EMR’s record of profitable growth is equally impressive. Revenue at the privately held firm grew threefold in three years, from £200m ($324m) in 1999 to £600m in 2002 (the latest available). Operating profit grew even faster, from £8m to £33m, in the same period.
Pivotal to that growth is a real-time system that allows the firm’s five regional managers to monitor purchasing, stocks, sales and the like. That information is not only used to help set annual budgets, but also turned into detailed forecasts every month. Meanwhile, operations reports that are available to all operating managers are prepared at the end of each working day.
“In a sense, we’re ‘rolling’ the budget every day,” explains Armer. And in EMR’s world, this dynamic budgeting and planning process is a must. “We’re a slave to world metal prices,” says Armer, “so this isn’t the easiest business to budget for.” Armer is bringing in even more information support this November, when EMR goes live with web-based software from Coda that will help the entire company keep abreast of budgeted and forecast performance targets. The end result? A budgeting and planning process that he reckons will be “the lifeblood of the company.”
The “dynamic budget” — it’s the Holy Grail for finance chiefs. But, the fact is, a lot of corporate Europe’s budgeting and planning processes are ready to be sent to EMR’s shredding machines. “Companies just aren’t planning and measuring the right things,” says Michael Coveney, UK-based director of business services at enterprise-performance software vendor Geac, and a performance management lecturer at the American Management Association. “I’ve been helping organisations for 30 years….and nothing much has changed.”
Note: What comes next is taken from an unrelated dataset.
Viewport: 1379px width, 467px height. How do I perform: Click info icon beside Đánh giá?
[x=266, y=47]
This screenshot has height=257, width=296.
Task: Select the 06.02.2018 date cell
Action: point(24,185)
That’s a worry, not least because of the vast amount of groundbreaking work that went into overhauling budgeting and planning in the late 1990s. Borealis, Svenska Handelsbanken, Volvo and Rhodia are among the companies that gained notoriety back then for their bold attempts to free themselves from the time-consuming, costly and often ineffective exercises that traditional budgeting requires. But more often than not, they did not reach their ultimate goal — to replace the fixed 12-month budgeting cycle with a dynamic, rolling process that continuously plans five or six quarters ahead. (See “There and Back Again” at the end of this article.)
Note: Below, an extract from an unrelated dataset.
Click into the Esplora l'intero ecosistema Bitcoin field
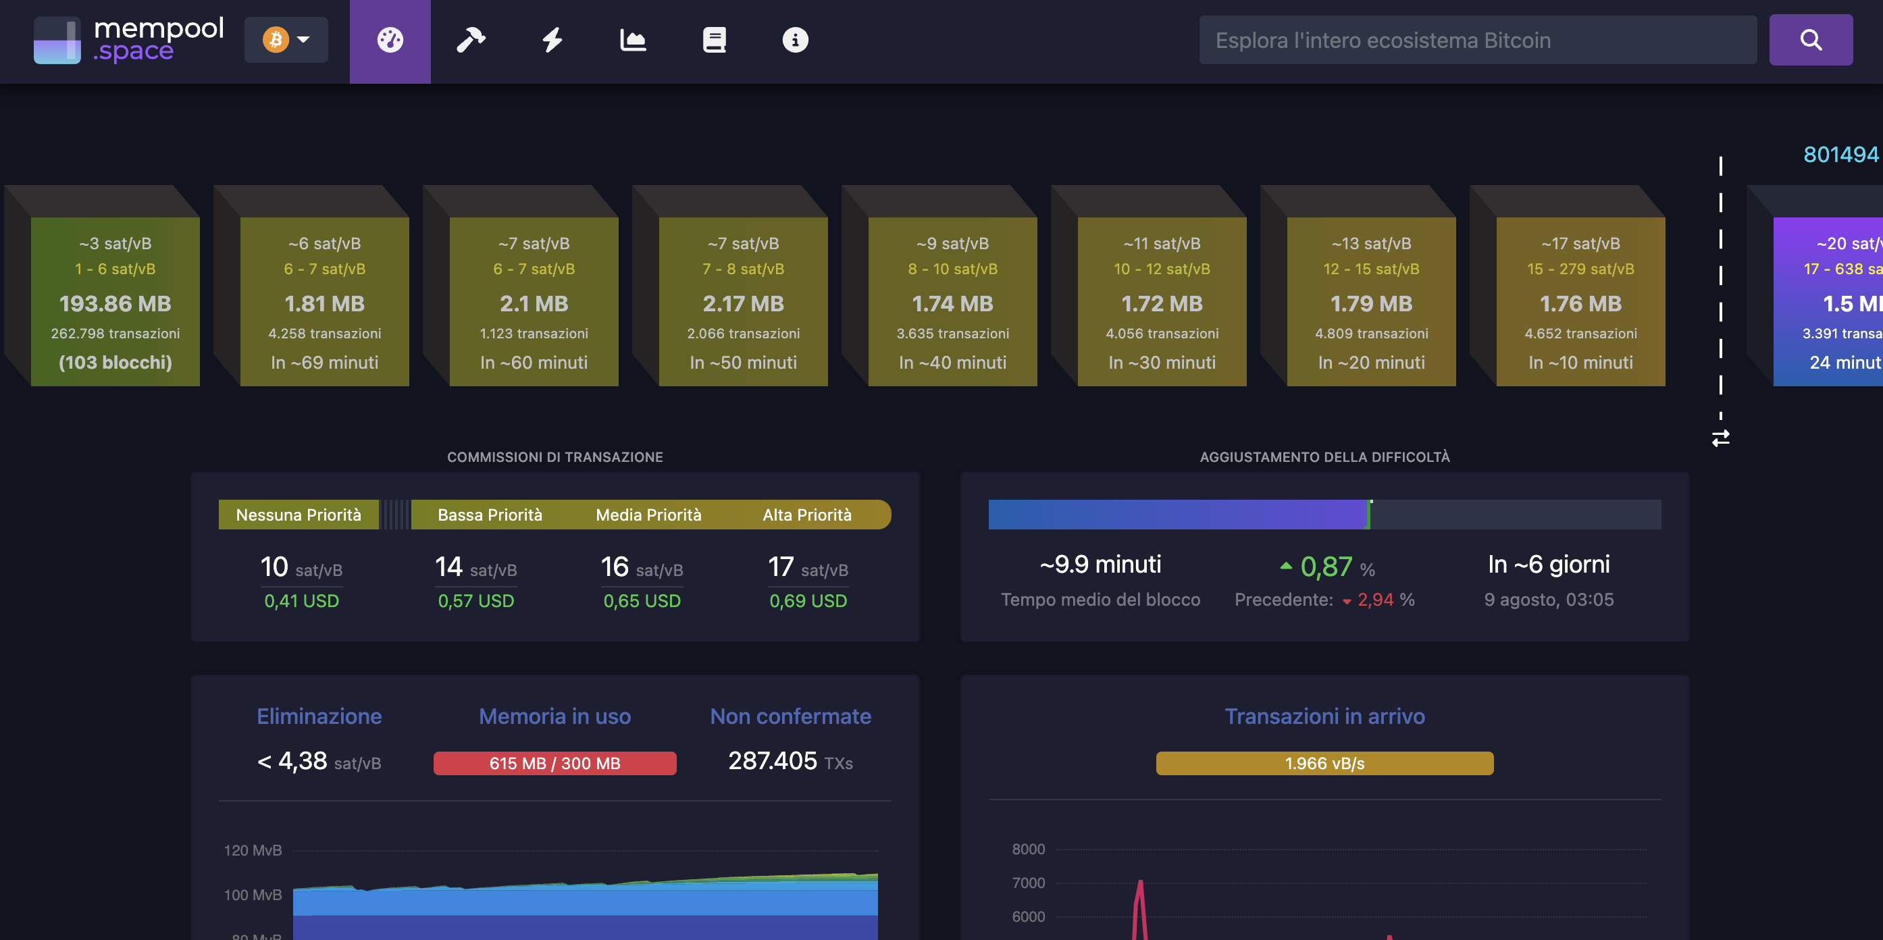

The truth of the matter is that budgeting and planning have become more complex, not less. Pressured by boardrooms for more accurate forecasts, front-line managers and senior executives often have to juggle myriad processes and systems that combine both annual and rolling exercises. It’s becoming a huge frustration for everyone involved. Horvath & Partners Management Consultants in Germany found that nearly all of the 50 companies it recently polled said they want to reduce the complexity of their planning processes.